** START DATA FOR THIS TASK **
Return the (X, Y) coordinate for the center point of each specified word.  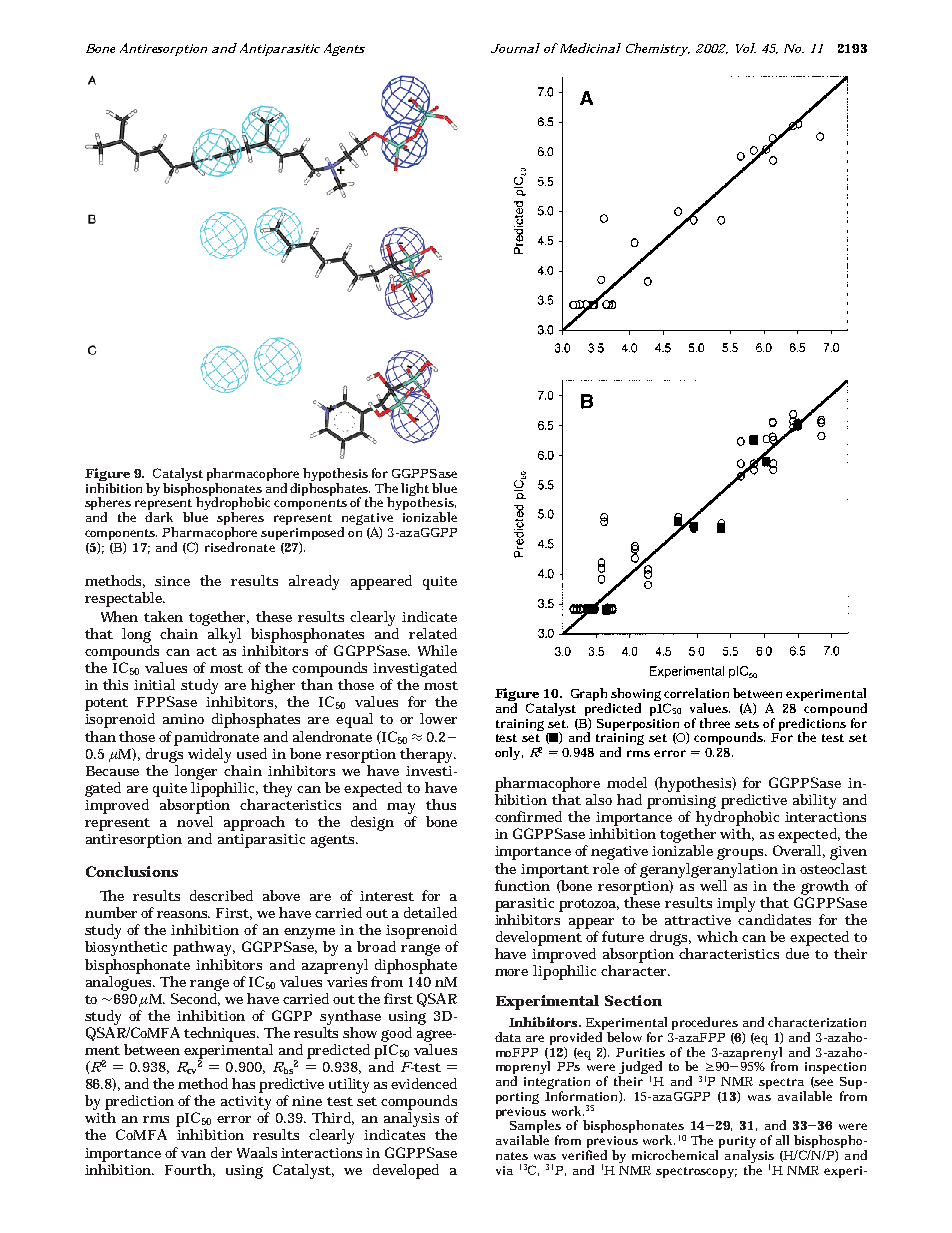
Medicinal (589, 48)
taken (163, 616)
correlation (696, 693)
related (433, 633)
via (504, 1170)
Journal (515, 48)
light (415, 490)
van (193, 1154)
** END DATA FOR THIS TASK **
** START DATA FOR THIS TASK **
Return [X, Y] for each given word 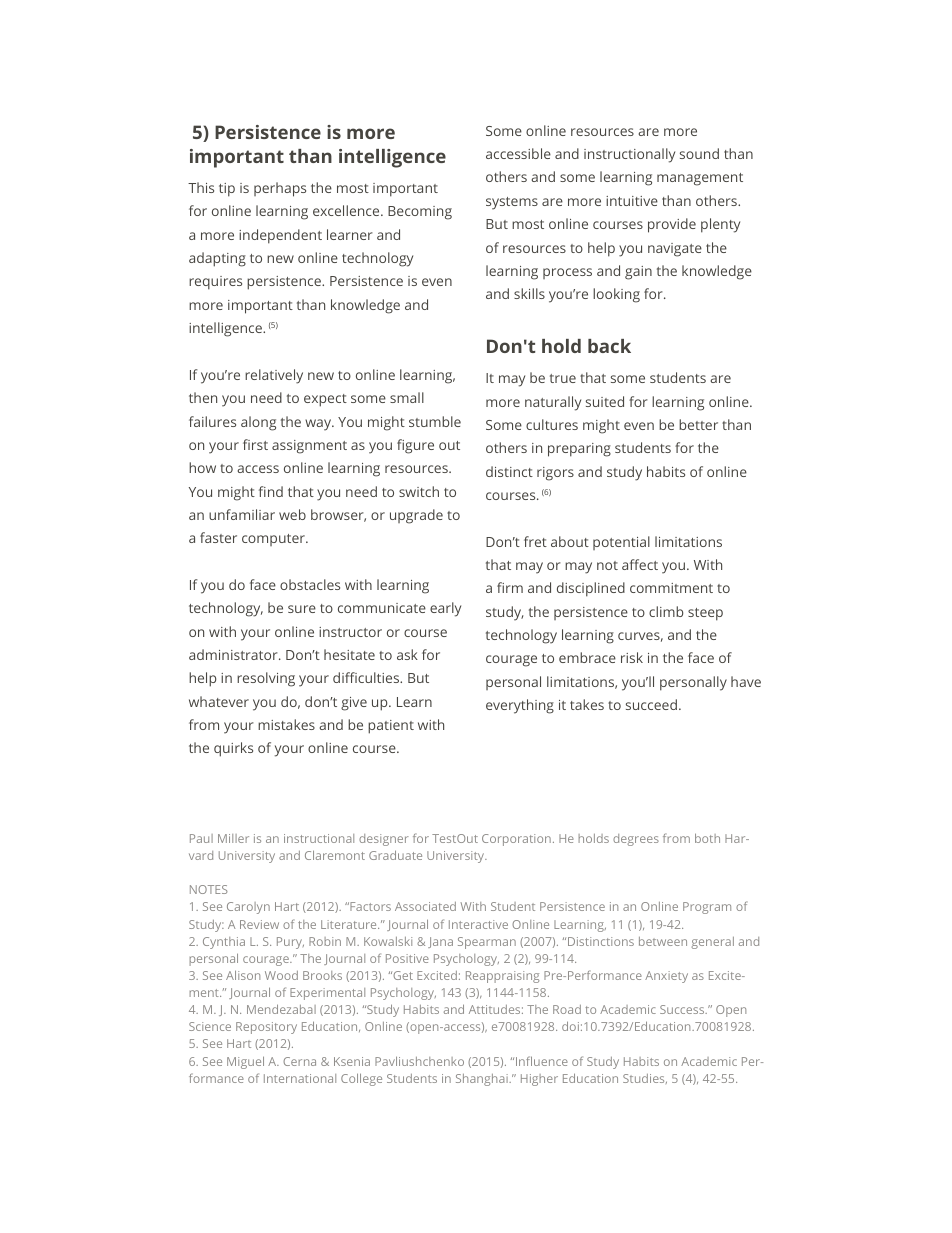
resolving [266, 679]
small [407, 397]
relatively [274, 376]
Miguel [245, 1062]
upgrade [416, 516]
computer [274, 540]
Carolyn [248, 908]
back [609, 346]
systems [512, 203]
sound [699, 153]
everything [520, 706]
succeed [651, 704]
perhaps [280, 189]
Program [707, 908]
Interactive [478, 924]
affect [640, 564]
** END DATA FOR THIS TASK **
(SHORT PROBLEM) Offset the coordinates in the listing by -132, from the line containing "computer [274, 540]" through the line containing "affect [640, 564]", and reproduce only those lines, words included.

(SOLUTION FOR THIS TASK)
computer [142, 408]
Carolyn [116, 776]
back [477, 214]
systems [380, 71]
sound [567, 21]
everything [388, 574]
succeed [519, 572]
perhaps [148, 57]
Program [575, 776]
Interactive [346, 792]
affect [508, 432]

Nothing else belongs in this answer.